Ce jargon anglo-saxon illustre donc une réalité historique qui existe depuis que le réseau informatique a permis le lien entre un lieu d’utilisation des données et leur hébergement.

Par extension, on parle de cloud computing en désignant les entreprises spécialisées dans l’hébergement de serveurs informatiques ; on parle alors de datacenters (« centres de données »). 

On parle donc avec le cloud computing d’externalisation de l’hébergement des données mais aussi des traitements sur ceux-ci: outre les mémoires, les processeurs sont en dehors de l’entreprise. Et les logiciels : systèmes d’exploitation, logiciels spécifiques ou progiciels peuvent être également à l’extérieur de l’entreprise.
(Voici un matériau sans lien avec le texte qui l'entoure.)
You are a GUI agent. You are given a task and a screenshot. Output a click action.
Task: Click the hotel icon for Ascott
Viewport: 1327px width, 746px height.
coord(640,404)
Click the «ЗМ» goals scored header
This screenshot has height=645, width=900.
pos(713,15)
Ceci n’est pas bien sûr sans susciter des interrogations responsables quant à la maîtrise des données et de leur traitement. Tout d’abord, il existe un contrat entre l’utilisateur et l’hébergeur qui, s’il est précis, indique la localisation, la disponibilité, et les droits d’administration de l’utilisateur. Par ailleurs, la circulation des données sur le réseau est garantie par des protocoles élaborés et normalisés. Le centre de données est une forteresse, le réseau est sécurisé. En outre un processus de sauvegarde et de réplication est assumé par l’hébergeur qui possède plusieurs datacenters.

Les tiers susceptibles d’interférer entre les deux parties (utilisateur et hébergeur) sont les transporteurs de données (opérateurs de télécommunications), les potentiels ayant droit comme l’état sous réserve d’une législation appropriée et de sa mise en application, et les nuisibles (malveillance et piraterie).

Et l’entreprise utilisatrice est responsable des données qu’elle exploite avec la protection de la donnée personnelle notamment (25 mai 2018: loi européenne GDPR – general data protection regulation), mais aussi évidement par les contrats qui la lient avec ses clients et partenaires.